SELECTED EXTRACT:
——————————

# AA Essential Inspection vs. mechanic?



## Lynnie (17 Jan 2007)

Hi,

in the process of buying my first car, just wondering if the AA Essential Inspection for €320 is the way to go in terms of having it checked out or what is the benefit of the AA check vs. a mechanic looking it over? Or has anyone used carbuyerscheck.com?

Car is costing €4,800 from a SIMI garage, just serviced & new NCT.

Any thoughts welcomed, I'm anxious to get it all sorted ASAP (and am not mechanically minded, incase you hadn't guessed).

_PS - if the AA is the better option, does anyone know how soon they could get the check done once it's booked in?_


----------



## polo9n (17 Jan 2007)

if you are buying it from the garage, the car should be mechanically sound. is there no warranty come with the car?
especially the car is from a SIMI approved garage then they can be trusted.
what garage and what car btw?


----------



## Lynnie (17 Jan 2007)

It's coming with 3 month bumper-to-bumper warranty. Car is a Punto Sporting... would rather not name the garage incase it's illegal to do so or somethin'!!!!


----------



## polo9n (17 Jan 2007)

i bought a Polo yrs ago from a SIMI aproved garage(a VW dealer near Bray).
 i say ur car should be ok. you can ask them about last service done on the car, e.g. brake part and timing belt etc.
Make sure the 3 month warranty including parts in case car break down.


----------



## Budgie (17 Jan 2007)

Three month warranty is pretty poor by todays standards.  Toyota will give you a year on used cars.  

The AA inspection is very expensive and what happens if you want to check out a few cars?

Some garages will let you take out the car for the day and bring it to a mechanic.  I always get a mechanic to give it a once over.  He may not spot if the spark plugs need to be replaced but he will pick up the big things (like if it has been crashed, needs a new timing belt etc.)


----------



## polo9n (17 Jan 2007)

think about the car only cost 4800...if u can find a Toyota approved car with one year warranty..just be a little realistic will ya?
still a good idea to get a mechanic to check out the car for you..not necessarily an AA. just make sure any parts need to be replaced soon.other than that i don't think an approved SIMI garage with give u a dodgy car.


----------



## PGD1 (17 Jan 2007)

i have bought cars from main dealers, let alone SIMI approved garages and been stung. you can't trust them... even if it is a genuine mistake on their part they might not help you out.

In my opinion if you are unsure about cars I would spent the 320... if they find soemthing wrong you can bet it would cost a minimum of 320 to fix at a main dealer anyway.. if they find it's ok then you have peace of mind.

——————————

SUPPLIED DATA:
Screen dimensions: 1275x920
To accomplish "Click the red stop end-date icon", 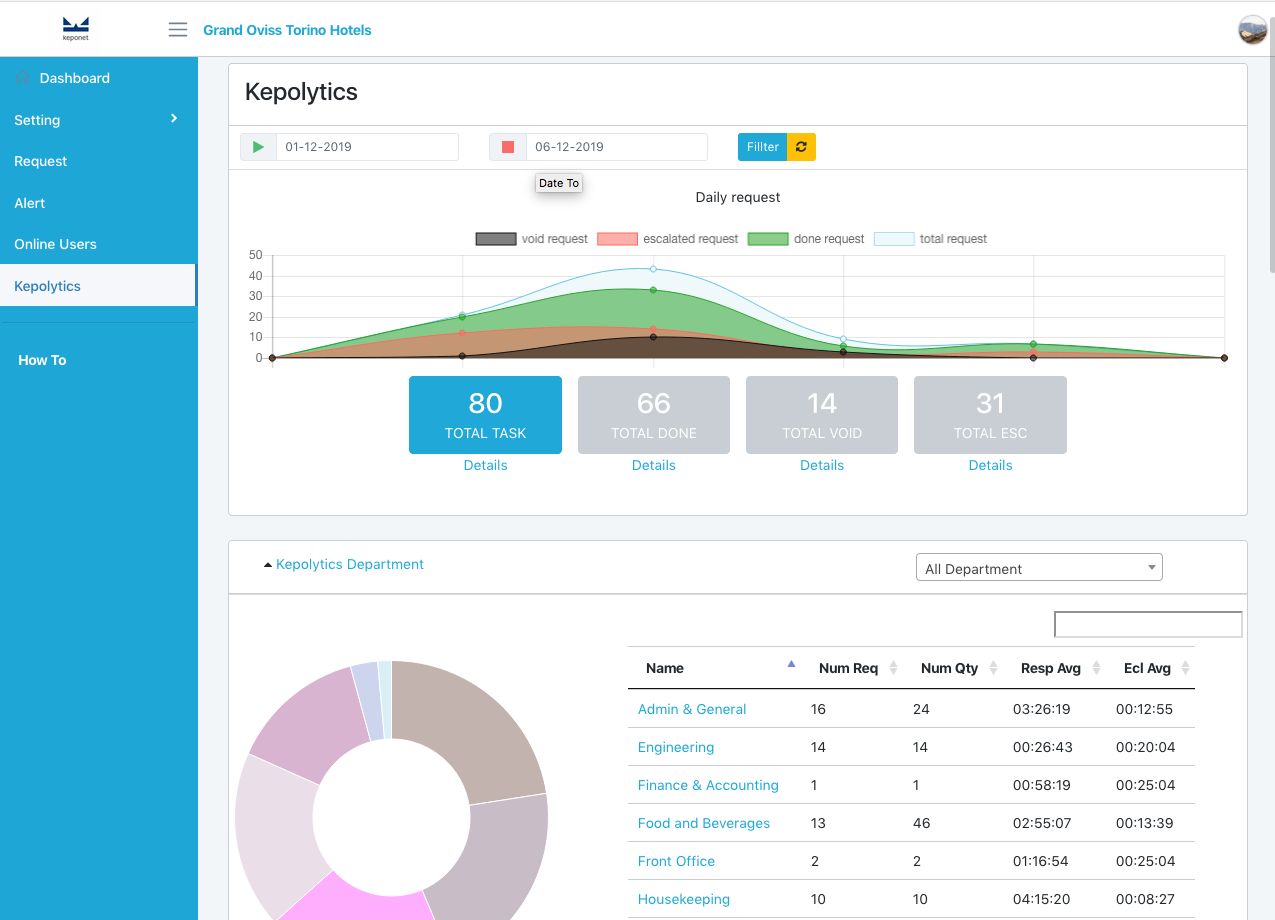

——————————

EXERCISES TO COMPLETE:
1 – In the forum thread, what kind of warranty comes with the Punto Sporting, and how long does it last?
2 – Rewrite the stretch of the forum thread from "The AA inspection" through "a dodgy car.", putting "brake pads" in place of "spark plugs".

EXPECTED RESULTS:
1 – A three-month bumper-to-bumper warranty.

2 –
The AA inspection is very expensive and what happens if you want to check out a few cars?

Some garages will let you take out the car for the day and bring it to a mechanic.  I always get a mechanic to give it a once over.  He may not spot if the brake pads need to be replaced but he will pick up the big things (like if it has been crashed, needs a new timing belt etc.)


----------



## polo9n (17 Jan 2007)

think about the car only cost 4800...if u can find a Toyota approved car with one year warranty..just be a little realistic will ya?
still a good idea to get a mechanic to check out the car for you..not necessarily an AA. just make sure any parts need to be replaced soon.other than that i don't think an approved SIMI garage with give u a dodgy car.